Wednesday, December 31, 2008

Yet again

So, I hope none of you are trying to win the laptop in the giveaway over at "Confessions of a Pioneer Woman" because I am clearly going to win it. And someday I'll have a blog that can give away a laptop on NYE, too.

OK, maybe not.

But so far so good in the pre-New Years make-over in my head.

I had planned to whip up a fancy organization system in my closet, which turned out to be much more messed-up that I had thought. Hmmmm, wonder what else is more messed up than I thought it was. Maybe, you know, my HEAD!? Probably.

Love that metaphor. The deep storage in my closet and in my head. Messed-up. But a work in progress.

It turned out that I only have one pair of serviceable socks in an entire woman-sized basket full of socks. And I also have fifty times more skirts than I thought I did. Who knew?

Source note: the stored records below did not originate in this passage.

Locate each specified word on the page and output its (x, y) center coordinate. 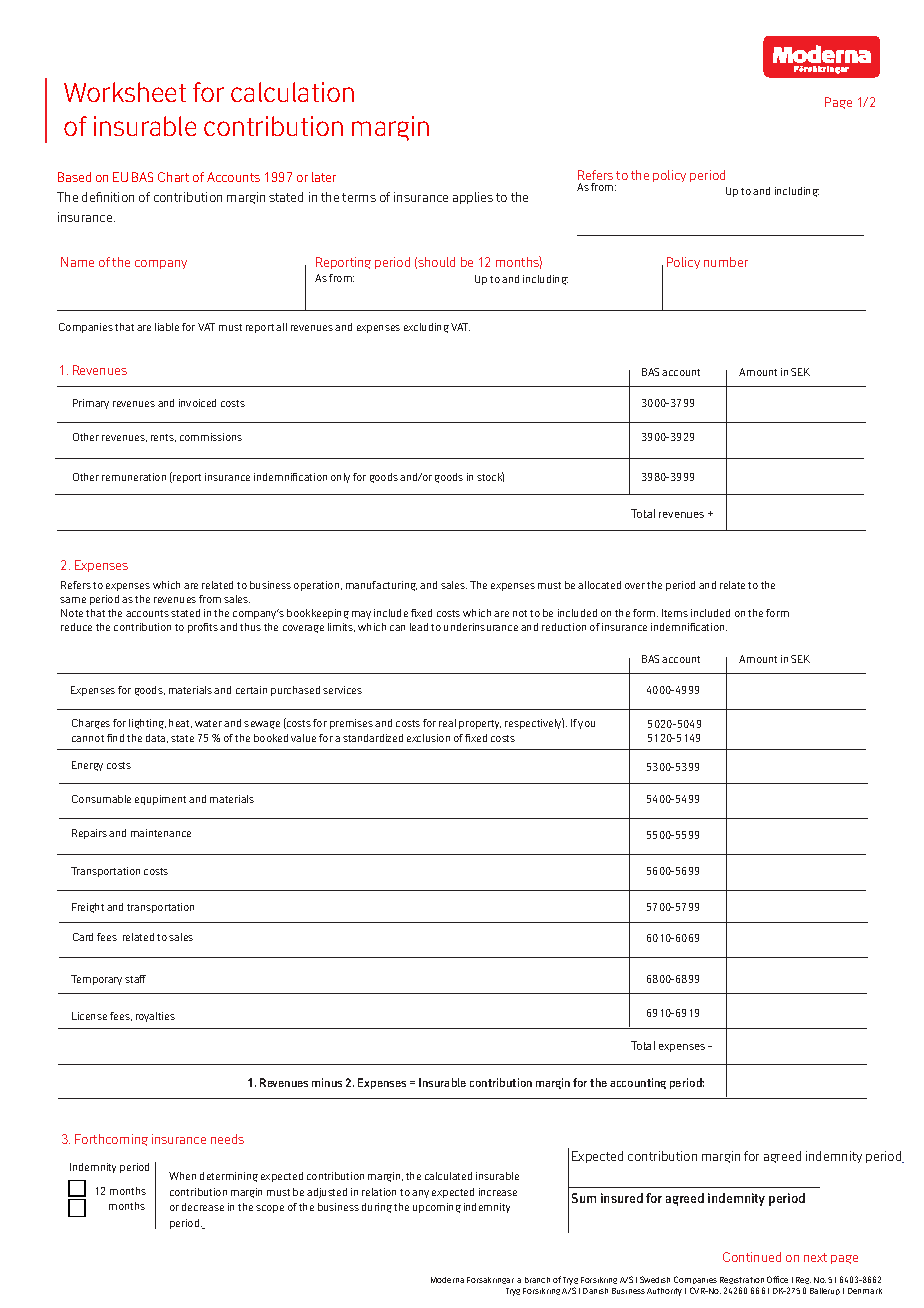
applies (473, 198)
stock (490, 477)
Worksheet (125, 92)
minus (327, 1082)
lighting (147, 724)
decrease (203, 1207)
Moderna (447, 1280)
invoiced (197, 403)
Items (675, 613)
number (726, 262)
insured (622, 1198)
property (480, 724)
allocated (599, 585)
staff (135, 979)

Now all the hole filled socks are awaiting execution and the skirts are hanging, breathlessly waiting to be worn in the new year, I am ready for the launch to a tidy and organized closet. It seems that often I stood in the stuffed closet with the lament "I have nothing to weaaaarrrrr!" Now, I have some things to wear. And I know what fits. And I know that eating those french fries is really a lose-lose situation. So, I'm making progress.

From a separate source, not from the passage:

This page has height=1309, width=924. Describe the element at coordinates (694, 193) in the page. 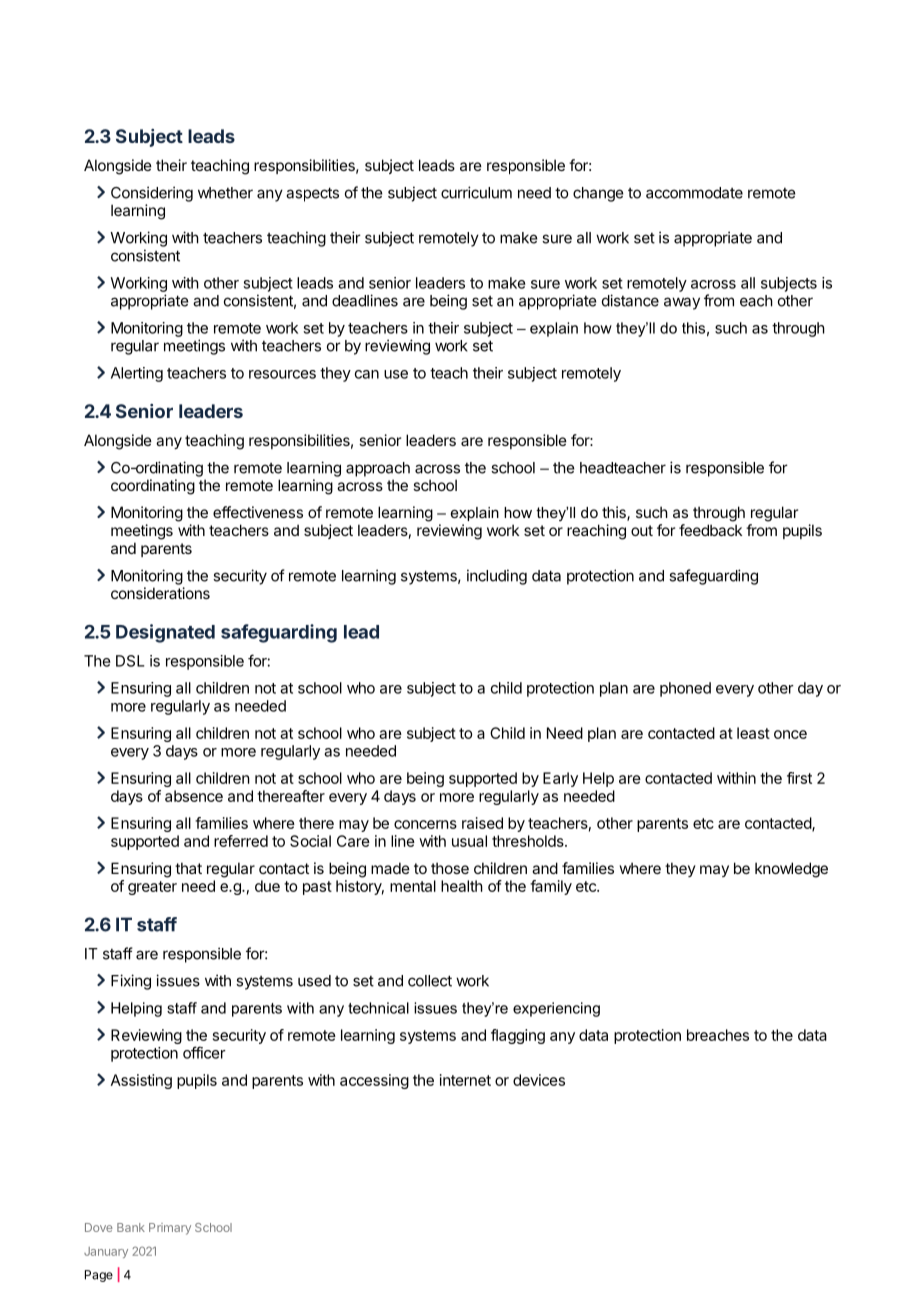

Tonight we're eating dinner and then heading to our friends' house. I really am looking forward to the new year. And I'm astonished at how fast time goes. Can it really be nine years since we all celebrated the turn to 2000? Can I really be the mother of three young men? Can it really be possible to let go of the attachment I have to food? Maybe. The teenagers are all there, it really will be 2009 very soon and I keep getting older no matter HOW many of those fancy lotions I buy. Nope nope nope. So, might as well accept all true things as, well, you know. True.

I have no resolutions. I want to be real and love the people I love and stand up for the things I love and be who I mean to be. Nothing new. Just trying to come home, though I've broken my vows a thousand times, yet again, to come home.